◆ Passage shown:

______________________________

Let’s put this “culture problem” in perspective.  

For comparison sake, let’s pick at random (not) a couple of other universities such as the University of Washington and LSU.   The graduation rate of black male student-athletes at the University of Washington is 59%.  The graduation rate for all student-athletes at UW is 73%- a 14% difference.  The graduation rate for Black male student-athletes at LSU is 41%.  The overall graduation rate for student-athletes at LSU is 54%- a 13% difference.   As you probably know, a past–president of those two universities is current NCAA President, Mark Emmert.  

Here is the real culture problem that the NCAA needs to address: What sort of university culture allows these racial inequities in graduation rates to persist? 

Let’s take another comparison; the graduation rate for Black male student-athletes at Michigan State University is 45%.  The graduation rate for all student-athletes at Michigan State is 68%-- a 23% difference.  Again, a significant racial inequity.  Yet, according to recent posts by MSU President Lou Anna Simon, ‘it will take some time for Penn State to correct its culture problem.’  


Perhaps Dr. Simon should consider the racial difference in graduation rates at Penn State (1%) versus her own university (23%) before she claims that Penn State has a culture problem.  Again, I would ask President Simon: What sort of academic culture tolerates this racial disparity?  President Simon is either ignorant of the facts or disingenuous in her comments.   

Which is it President Simon?  Neither position is defensible for a university president. 

Those espousing the “culture problem” claim may also want to consider the following.  In 2012, the American Football Coaches Association (AFCA) recognized the Penn State football program for its Graduation Success Rate (GSR) for the 22nd time in the AFCA's annual Academic Achievement Award survey.  Only Notre Dame has been recognized more frequently (23) for their GSR.

______________________________

◆ Objective A: For each statement, say yes or no depending on whether the graduation-rate passage supports it, and quote the words that decide it: (i) Black male student-athletes at LSU graduate at a rate of 41%. (ii) Penn State has been recognized for its Graduation Success Rate more often than Notre Dame. (iii) At Michigan State, the gap between Black male student-athletes and all student-athletes is 23%.
◆ Objective B:
Answer these questions from the graduation-rate passage:
(i) What is the graduation rate for all student-athletes at the University of Washington?
(ii) Who is named as the current NCAA President?
(iii) In what year did the AFCA recognize the Penn State football program for the 22nd time?
◆ Objective C: Translate this sentence from the graduation-rate passage into Spanish: "Neither position is defensible for a university president."
The material that comes next is from a different source than the graduation-rate passage.

◆ Data provided:
______________________________

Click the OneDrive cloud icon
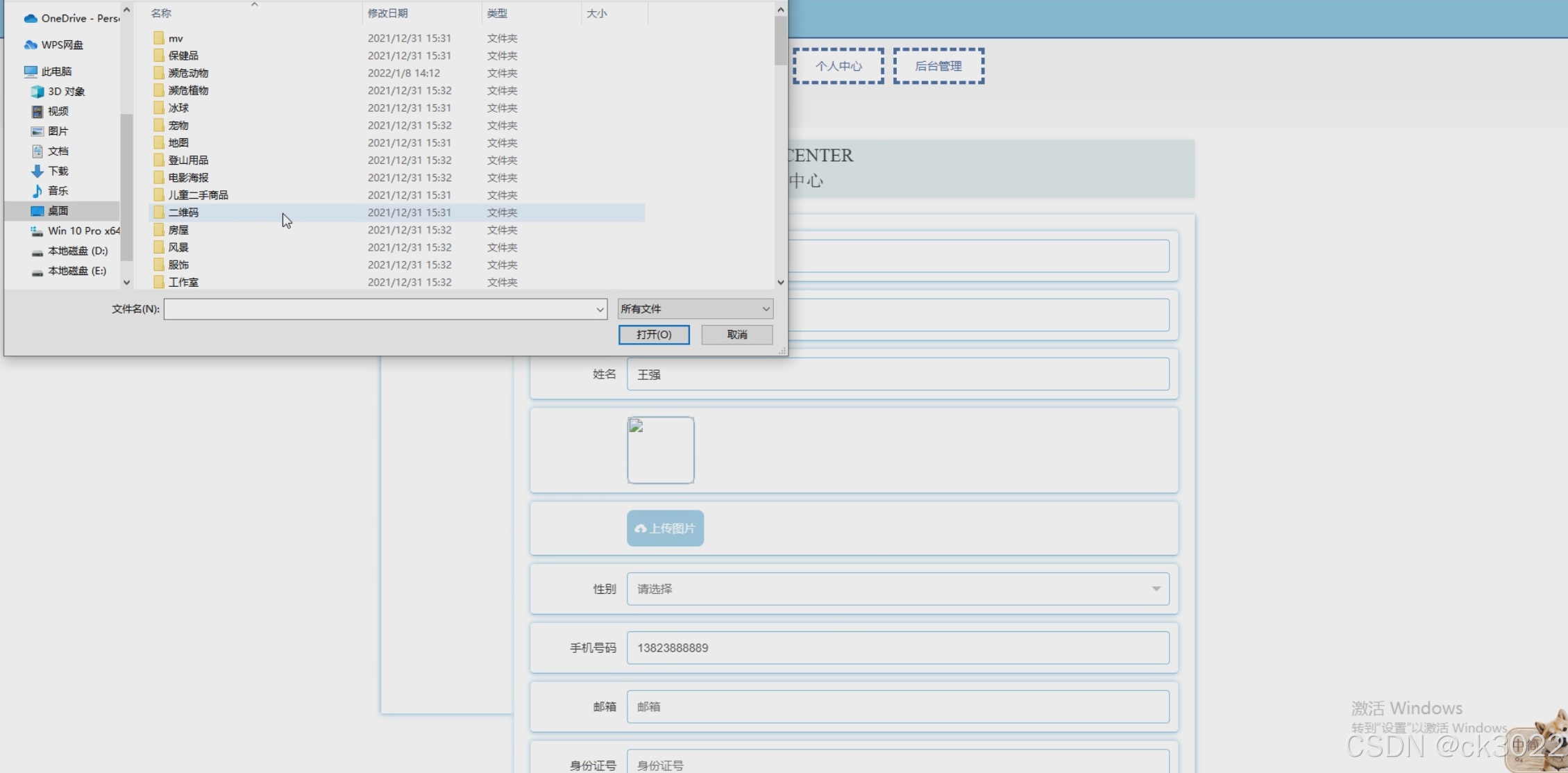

______________________________

◆ Problem solution A:
(i) Yes: "The graduation rate for Black male student-athletes at LSU is 41%."
(ii) No: "Only Notre Dame has been recognized more frequently (23) for their GSR."
(iii) Yes: "a 23% difference"

◆ Problem solution B:
(i) 73%
(ii) Mark Emmert
(iii) 2012

◆ Problem solution C: Ninguna de las dos posturas es defendible para un rector de universidad.